Le livre de poche vient de publier un véritable trésor de l’écrivain slovène Drago Jancar, dans un genre que l’on affectionne particulièrement : celui de la nouvelle. Jancar, ancienne figure de la dissidence ex-yougoslave est considéré aujourd’hui comme l’un des auteurs les plus importants de son pays. Dans ce recueil intitulé l’élève de Joyce, l’occasion nous est donnée de découvrir les vertiges que provoquent son écriture comme son univers. Ces textes courts écrits avec simplicté et nervosité cristalisent le moment subtil, l’abrupt point de rupture où ses personnages se trouvent confronté à la noirceur absolue, au sombre mystère de la destinée marquée par l’absurde comme par le totalitaire. Jancar, résolument pessimiste et par là, à sa manière, d’une grande humanité, nous livre ici un recueil magistral que l’on vous recommande !

Quand Moss, un ancien du vietnam, découvre par hasard deux millions de dollars dans une sacoche au milieu du désert, la tentation est forte. Voilà « toute sa vie réduite à vingt kilos de papier ». Malgré les cadavres mexicains alentours, victimes d’un règlement de compte entre nacrotrafiquants et les armes automatiques encore fumantes, il s’empare du magot. La chasse à l’homme peut commencer. Les frères Coen ne se sont pas trompés en décidant d’adapter cet excellent bouquin, un western moderne et très sombre. L’occasion pour tous de découvrir à petit prix l’écriture si particulière de Cormac McCarthy : une prose descriptive, lapidaire, rythmée par les conjonctions de coordination. Par ailleurs, l’Olivier vient de publier « La route », un roman d’un genre très différent où McCarty nous confronte avec force à la fin du monde, prix Pulitzer.

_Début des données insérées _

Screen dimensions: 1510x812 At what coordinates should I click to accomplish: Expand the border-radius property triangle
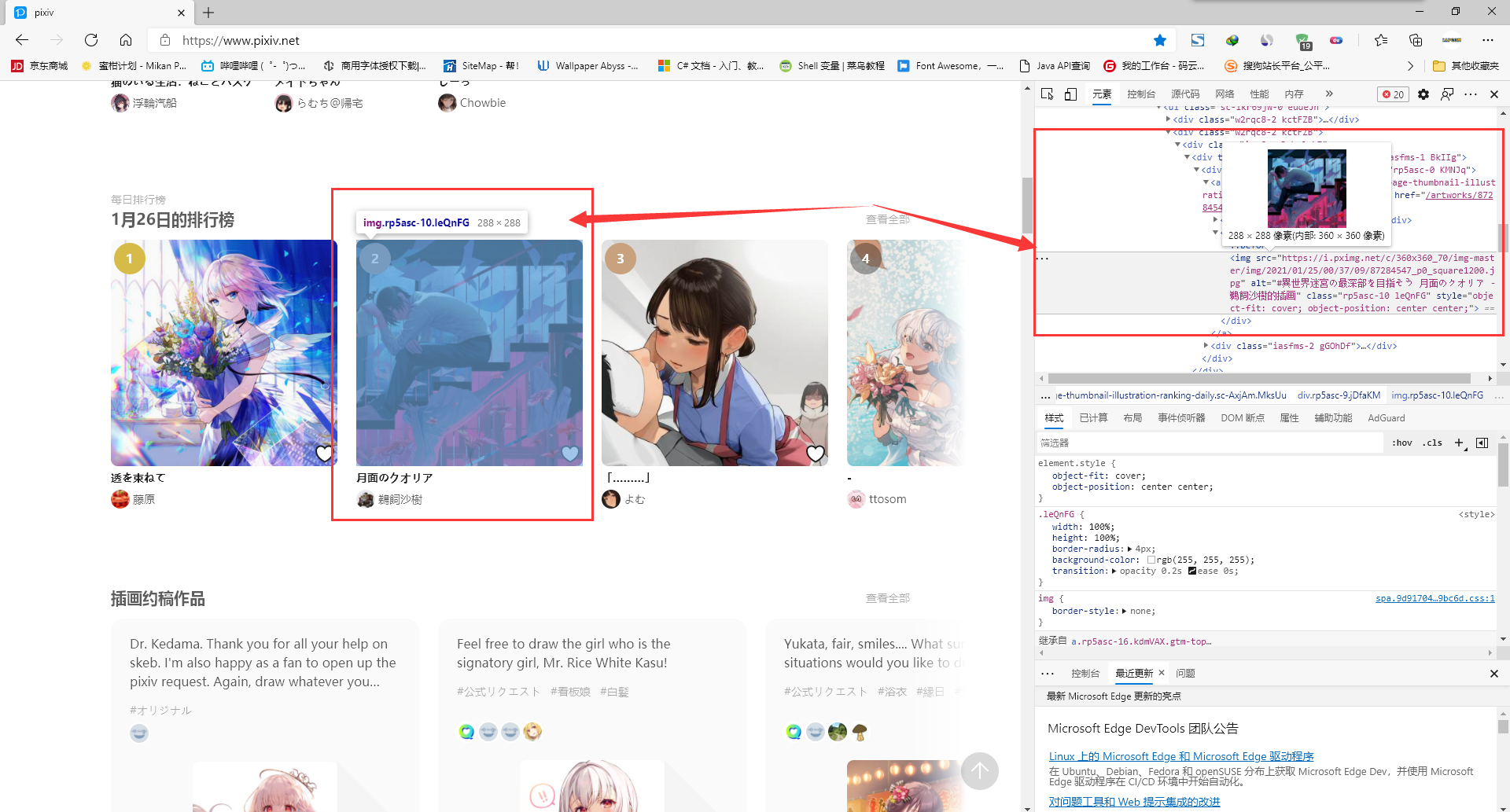[1129, 549]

Non, ce pays ce n’est pas pour le vieil homme
Cormac McCarthy
Traduit de l’américain par François Hirsch
Points

Ce dernier roman de Yoko Ogawa poursuit dans la veine tendre de La Formule préférée du professeur avec, comme toujours chez cet auteur-phare de la littérature japonaise, une disponibilité au merveilleux et à l’étrangeté. L’année de ses douze ans, Tomoko est envoyée chez sa cousine Mina, à Kobe. Là-bas, tout l’émerveille, le mode de vie à l’occidentale de cette famille, sa gentillesse, les origines allemandes de la grand-mère maternelle, l’hippopotame nain dans le jardin, l’intelligence de sa cousine. Un récit initiatique d’une délicatesse tout en dentelle.
A lire partir de 14 ans jusqu’à 89, 99 ans.
Actes Sud – 21 euros.

Cormac McCarthy nous confronte avec force à la fin du monde. Dans un univers où rien ne subsiste, ni flore, ni faune, un père et son fils marchent. Ils traînent un caddie avec quelques rares boîtes de conserves et croisent de pauvres hères comme eux poursuivis par les cannibales. Le style, d’une rare intensité est laconique comme du Beckett, s’il n’était si senti, si bouleversant. Ici les mots énoncés contiennent ce qu’ils désignent : la faim, la peur. On en sort brisé et profondément remué par l’humanité de ce père et de son enfant, dans un monde où règne la barbarie.

Prix Pulitzer 2006, Editions de l’Olivier, 21 euros.

Patrimoine, La bête meurt, Philip Roth a déjà parlé de l’échéance. Il remet le couvert avec Un Homme. D’entrée de jeu, il enterre son personnage dans une scène Woody Allen. Sont là, les trois ex-femmes, les enfants brouillés avec leur père, une ancienne maîtresse émue, le frère aîné scandaleusement resplendissant de santé… La suite est le récit détaillé de la fin d’un septuagénaire ordinaire qui n’en avait pas fini avec la vie. Terrible, juste, sans trémolos, Roth mêle pudeur et impudeur, ironie et tendresse dans ce miroir tendu à la Camarde.
A ne pas lire si on n’a pas le moral !
Gallimard

Jubilatoire ! Amos Oz se met à la place d’un écrivain célèbre qui s’ennuie à une soirée littéraire à son propos. Pendant que le spécialiste dissèque son œuvre, que la jeune récitante aux dents de lapin l’ânonne, lui rêve..Il imagine une existence aux visages qu’ils croisent dans l’assistance et se met en scène avec chacun d’eux. Il voit même l’auteur, lui donc, en vieille gloire oubliée… Un roman en forme de plaidoyer pour l’imaginaire et la formidable évasion qu’est le livre.

Gallimard, 13,50 euros.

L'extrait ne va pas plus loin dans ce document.